National Security Minister, Hon. Peter Bunting, is emphasizing the need for wide-scale stakeholder partnership with the Government, and support for crime-fighting efforts, in order to reduce the incidence of criminal activities island wide.
Speaking at a motor vehicle handing over ceremony at the Police Commissioner’s Office, Old Hope Road, St. Andrew, on October 8, Mr. Bunting cited several of the Jamaica Constabulary Force’s (JCF) crime fighting successes over the last 12 months.
These, he informed, included a “sharp” increase in the recovery of firearms and seizure of drugs in 2012, pointing out that “this has continued in the current year.”
“We see an excellent effort in the activities of the police in terms of the number of vehicle checkpoints, in terms of the number of raids, (to deter) human trafficking, to interrupt narcotics trafficking and to reduce gang activity,” he said.
Mr. Bunting also highlighted the government’s support to the JCF through the provision of equipment. These include the latest acquisition – Mitsubishi 4X4 twin-cap pick-ups, valued over $136 million, which he symbolically handed over to JCF Head, Police Commissioner, Owen Ellington, to boost the organization’s fleet.

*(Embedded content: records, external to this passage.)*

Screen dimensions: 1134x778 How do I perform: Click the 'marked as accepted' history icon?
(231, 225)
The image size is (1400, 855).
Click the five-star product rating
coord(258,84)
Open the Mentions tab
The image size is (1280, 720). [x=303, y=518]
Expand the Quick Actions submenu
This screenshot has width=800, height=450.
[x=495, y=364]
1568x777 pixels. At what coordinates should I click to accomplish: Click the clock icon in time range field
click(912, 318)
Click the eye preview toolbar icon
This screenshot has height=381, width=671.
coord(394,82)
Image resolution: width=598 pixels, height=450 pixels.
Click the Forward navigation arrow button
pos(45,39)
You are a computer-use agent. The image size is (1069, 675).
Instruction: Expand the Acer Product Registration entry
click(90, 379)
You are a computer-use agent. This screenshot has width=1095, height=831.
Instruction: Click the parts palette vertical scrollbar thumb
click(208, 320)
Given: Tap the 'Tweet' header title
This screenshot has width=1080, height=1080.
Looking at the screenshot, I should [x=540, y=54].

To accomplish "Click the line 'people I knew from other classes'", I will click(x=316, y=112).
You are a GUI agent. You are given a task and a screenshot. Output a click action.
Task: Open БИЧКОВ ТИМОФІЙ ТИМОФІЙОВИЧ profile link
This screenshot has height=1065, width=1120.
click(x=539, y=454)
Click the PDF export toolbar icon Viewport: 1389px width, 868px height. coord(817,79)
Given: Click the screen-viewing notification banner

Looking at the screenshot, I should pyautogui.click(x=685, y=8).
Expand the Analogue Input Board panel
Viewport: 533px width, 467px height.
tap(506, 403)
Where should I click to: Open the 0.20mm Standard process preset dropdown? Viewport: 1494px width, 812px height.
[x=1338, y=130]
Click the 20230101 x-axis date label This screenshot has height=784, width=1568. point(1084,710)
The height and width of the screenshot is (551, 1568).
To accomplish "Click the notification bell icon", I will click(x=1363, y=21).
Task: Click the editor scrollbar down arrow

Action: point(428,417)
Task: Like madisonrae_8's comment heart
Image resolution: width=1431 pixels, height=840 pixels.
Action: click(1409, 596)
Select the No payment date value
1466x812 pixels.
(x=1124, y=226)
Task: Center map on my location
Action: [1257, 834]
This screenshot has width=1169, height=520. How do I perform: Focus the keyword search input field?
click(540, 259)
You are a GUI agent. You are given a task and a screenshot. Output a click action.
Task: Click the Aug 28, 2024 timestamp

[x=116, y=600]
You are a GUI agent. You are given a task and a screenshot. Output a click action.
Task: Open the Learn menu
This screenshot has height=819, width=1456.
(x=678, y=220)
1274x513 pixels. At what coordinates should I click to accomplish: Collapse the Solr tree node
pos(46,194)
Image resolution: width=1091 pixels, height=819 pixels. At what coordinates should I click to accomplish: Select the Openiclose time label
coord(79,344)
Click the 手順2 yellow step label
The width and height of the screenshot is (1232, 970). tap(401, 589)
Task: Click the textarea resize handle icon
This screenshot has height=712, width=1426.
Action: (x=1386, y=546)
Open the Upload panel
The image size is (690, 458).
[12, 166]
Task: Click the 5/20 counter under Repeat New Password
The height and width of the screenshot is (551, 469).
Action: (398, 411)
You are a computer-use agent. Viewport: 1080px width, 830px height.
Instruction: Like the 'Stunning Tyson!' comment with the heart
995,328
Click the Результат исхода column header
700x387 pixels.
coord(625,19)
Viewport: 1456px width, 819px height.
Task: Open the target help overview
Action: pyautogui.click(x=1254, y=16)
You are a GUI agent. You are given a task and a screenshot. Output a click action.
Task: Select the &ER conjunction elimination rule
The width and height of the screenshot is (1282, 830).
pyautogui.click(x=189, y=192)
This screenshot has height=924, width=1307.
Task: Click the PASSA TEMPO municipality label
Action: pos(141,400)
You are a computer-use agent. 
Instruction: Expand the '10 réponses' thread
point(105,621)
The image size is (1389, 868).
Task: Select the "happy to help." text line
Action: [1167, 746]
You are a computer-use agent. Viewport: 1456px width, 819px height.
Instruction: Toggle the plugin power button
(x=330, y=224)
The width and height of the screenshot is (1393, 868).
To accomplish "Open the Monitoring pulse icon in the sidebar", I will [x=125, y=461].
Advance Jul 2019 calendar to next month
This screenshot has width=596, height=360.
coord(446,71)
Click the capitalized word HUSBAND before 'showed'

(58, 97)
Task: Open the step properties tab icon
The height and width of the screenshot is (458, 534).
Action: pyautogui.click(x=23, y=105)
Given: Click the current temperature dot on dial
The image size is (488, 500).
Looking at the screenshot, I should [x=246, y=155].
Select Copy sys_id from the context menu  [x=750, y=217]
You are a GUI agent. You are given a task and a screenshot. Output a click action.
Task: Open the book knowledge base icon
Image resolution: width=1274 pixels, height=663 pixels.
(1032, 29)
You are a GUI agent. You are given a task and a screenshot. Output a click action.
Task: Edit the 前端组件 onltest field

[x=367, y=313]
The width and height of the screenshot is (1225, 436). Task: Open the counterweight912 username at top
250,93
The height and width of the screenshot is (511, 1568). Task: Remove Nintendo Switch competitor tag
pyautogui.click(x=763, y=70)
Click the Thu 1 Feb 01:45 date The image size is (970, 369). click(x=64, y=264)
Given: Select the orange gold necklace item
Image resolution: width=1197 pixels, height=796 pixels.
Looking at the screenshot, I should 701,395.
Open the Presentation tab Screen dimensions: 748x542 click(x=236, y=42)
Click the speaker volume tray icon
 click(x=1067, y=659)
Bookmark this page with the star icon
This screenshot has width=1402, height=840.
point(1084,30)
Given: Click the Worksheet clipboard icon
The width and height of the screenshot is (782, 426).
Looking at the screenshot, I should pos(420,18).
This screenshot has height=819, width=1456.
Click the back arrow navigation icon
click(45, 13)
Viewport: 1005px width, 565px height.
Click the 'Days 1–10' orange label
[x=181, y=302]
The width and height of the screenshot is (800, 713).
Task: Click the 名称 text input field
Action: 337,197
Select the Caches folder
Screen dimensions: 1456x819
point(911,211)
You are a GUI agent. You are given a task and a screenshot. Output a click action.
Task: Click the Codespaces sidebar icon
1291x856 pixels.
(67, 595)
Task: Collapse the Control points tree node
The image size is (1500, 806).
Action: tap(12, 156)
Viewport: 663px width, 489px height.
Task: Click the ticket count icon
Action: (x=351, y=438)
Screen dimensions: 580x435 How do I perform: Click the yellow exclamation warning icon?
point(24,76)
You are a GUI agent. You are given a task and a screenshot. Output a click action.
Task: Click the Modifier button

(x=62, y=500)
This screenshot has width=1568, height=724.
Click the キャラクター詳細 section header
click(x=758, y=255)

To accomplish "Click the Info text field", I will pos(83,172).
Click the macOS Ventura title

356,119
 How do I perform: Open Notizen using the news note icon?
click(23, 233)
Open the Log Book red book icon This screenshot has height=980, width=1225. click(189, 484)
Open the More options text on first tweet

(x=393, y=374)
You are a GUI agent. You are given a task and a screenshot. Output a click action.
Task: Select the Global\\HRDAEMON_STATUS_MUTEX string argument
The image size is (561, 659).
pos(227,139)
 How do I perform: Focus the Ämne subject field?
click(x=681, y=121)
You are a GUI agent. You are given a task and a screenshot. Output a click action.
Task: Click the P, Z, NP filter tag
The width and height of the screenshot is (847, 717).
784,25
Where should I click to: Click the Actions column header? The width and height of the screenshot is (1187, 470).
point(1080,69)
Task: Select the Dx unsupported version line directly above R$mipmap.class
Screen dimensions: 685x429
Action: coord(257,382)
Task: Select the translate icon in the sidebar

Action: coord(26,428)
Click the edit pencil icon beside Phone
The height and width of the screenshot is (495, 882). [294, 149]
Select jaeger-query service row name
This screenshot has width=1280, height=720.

The Minister noted that government’s provision of equipment to the JCF is not limited to vehicles, as Cabinet has approved an upgrade of the automated palm and fingerprint identification system.
“(This) will see us spending substantial amounts of money, between US$2 million and US$3 million, to upgrade that system. We will have to rely less on witness evidence and more on forensic evidence collected at crime scenes,” he said.
Additionally, Mr. Bunting said the aggregate numbers of all police personnel, inclusive of the Island Special Constabulary Force (ISCF), and District Constables, have recorded a “substantial” increase over the last five years, growing by 25 per cent.
Despite these inputs, which the Minister described as “necessary,” he contended that they are not sufficient to curb crime.
“It also requires committed police officers who are willing to protect the lives and property of our citizens. It also requires a supportive society, because the police efforts, by themselves, will never reduce crime to where we need it to go, until we have a supportive set of institutions within government, right across the chain of law enforcement; supportive communities; a supportive media; a supportive private sector; and a supportive non-governmental organisation (NGO) community, to include faith-based groups,” Mr. Bunting argued.
The Minister emphasized that, “when we get all of those interest groups engaged, then I think we would really start to see some significant progress in reducing the levels of crime and violence.”